Recently I was able to have a sit down with one of our participants from the SIRvivor Prostate Cancer Exercise Program at New Westminster's Century House. As November is a month that shines focus on men's health, I thought this might make a good read. RM: Good to see you Lawrence.

LB: Good to see you as well.

RM: Good that you're taking the SIRvivor program now online. We just wanted to sort of chat with you and see how you were feeling about your experience with the SIRvivor program that you took this past Spring in person at Century House. I was just curious as to how you came about to hear of the program in New Westminster?

LB: It was through my support group. The Tri-City Support Group. They sent a memo around to all the members and said if anybody was interested, of course I came forward and enrolled. Simple as that.

RM: I wondered what you enjoyed most about being involved in the group with the people that you met and the comrades that you had?


LB: Yes, well there's two two aspects that I enjoyed. The camaraderie with the other survivors and I also enjoyed that it forced me to exercise in a routine manner. I found that very, very beneficial.


RM: Who would you recommend the program to from your experience?


LB: I'd recommend it certainly. I'd recommend it to somebody who's going through what I'm going through and that could be at different stages, because you can modify the program to meet needs. So for example if somebody is further down the road I still think they can do the exercise but it may not be quite as strenuous.

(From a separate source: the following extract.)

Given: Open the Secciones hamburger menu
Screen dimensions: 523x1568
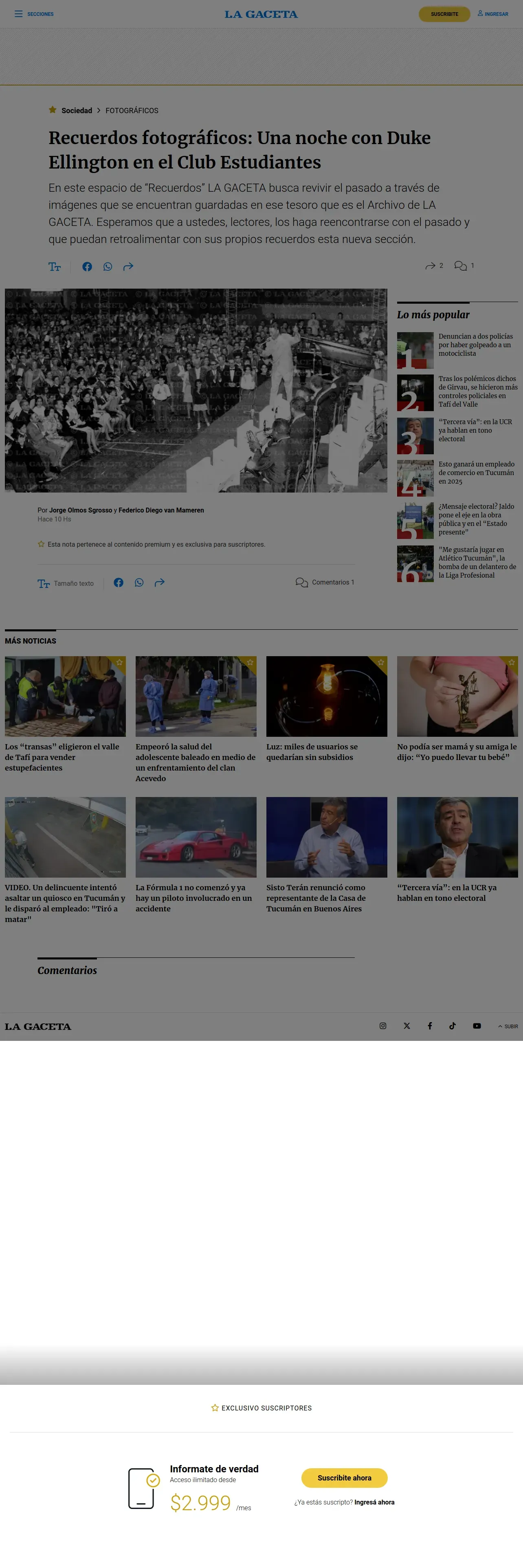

RM: Where did you feel that you got the most benefit? Was it in the actual exercises, was it the scheduling or was it the camaraderie that you mentioned?

LB: I think it's the exercises, combined with the scheduling, quite frankly. The two go together you know. The fact that you're doing it twice a week it forced you. I found after it finished because COVID hit, it was much harder to exercise on your own.

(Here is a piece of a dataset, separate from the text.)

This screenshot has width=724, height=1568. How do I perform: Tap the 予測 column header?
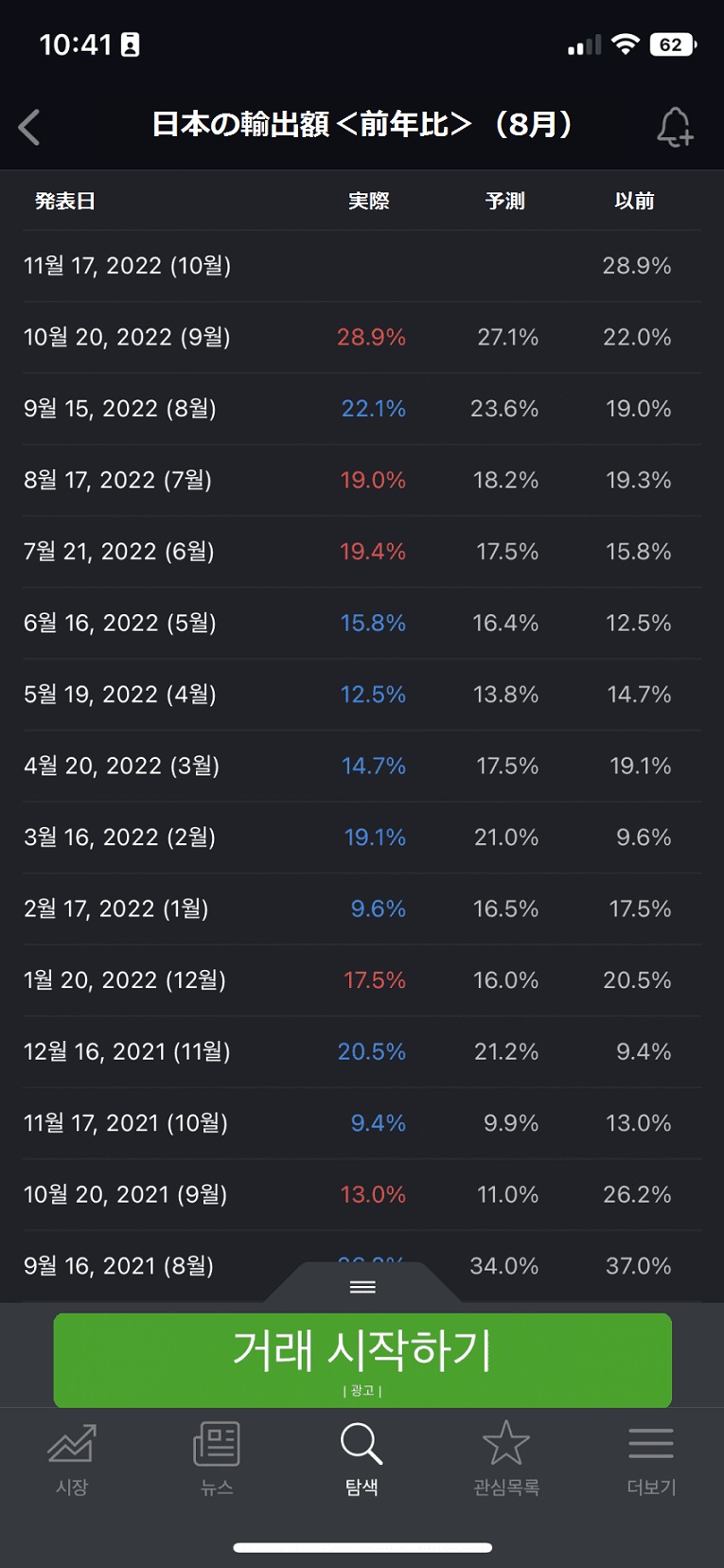point(505,201)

RM: So you had the consistency with the program that kept you seeing slight improvements and kept you staying the course?

LB: Exactly!


RM: Through better days and the not so good?

LB: Absolutely.


RM: Do you think that it is an easily accessible program to enter into at any stage of dealing with prostate cancer or would you suggest that there's a better time than others?

LB: Well if you just had the surgery for example no that's probably not a good time or if you're going through radiation at the moment that's probably not a good time either you know. You've got enough to think about at that point in time. So typically I would say that with most of my friends it would be going through it post surgery or post radiation. There is a group, an active group involved where they're just watching. They're waiting and watching to see if the exercise would be good for them. Because in two ways it would prepare them so that they're fit enough to do the surgery because that becomes an issue for people who have prostate cancer. The guys sometimes, some of them are not fit enough to have the surgery. Right so you know if they're in a waiting period then it's probably not a bad idea to begin exercising to get yourself into a better condition so you can get yourself through the surgery.

RM: I think that speaks for the state of mind as well and the emotion being confronted with facing that kind of assertion.

LB: Absolutely yes! I mean state of mind is a critical part of this whole process and I probably didn't mention that before but yes the state of mind is a very, very important aspect to it. You feel as if you, when you get prostate cancer or when you get any cancer you feel as if you lose a lot. You lose this sense of being in control of your life and if you can exercise and it gives you an element of control, it brings back that feeling of it so that's a very positive emotional thing to get to go through.

RM: Speaking of exercise, why don't we run through just a couple of things, okay?

We concluded our session with some gentle exercise moves from the program and my guest was on his way. So there you have it from a participant in the New Westminster classes who was a delight to see again and who graciously and candidly shared his experience. This is a men's health issue that all men can be proactive about in their lives with exercise and early diagnosis. My special thanks to LB for his time to speak on behalf of the SIRvivor program and for sharing his personal journey.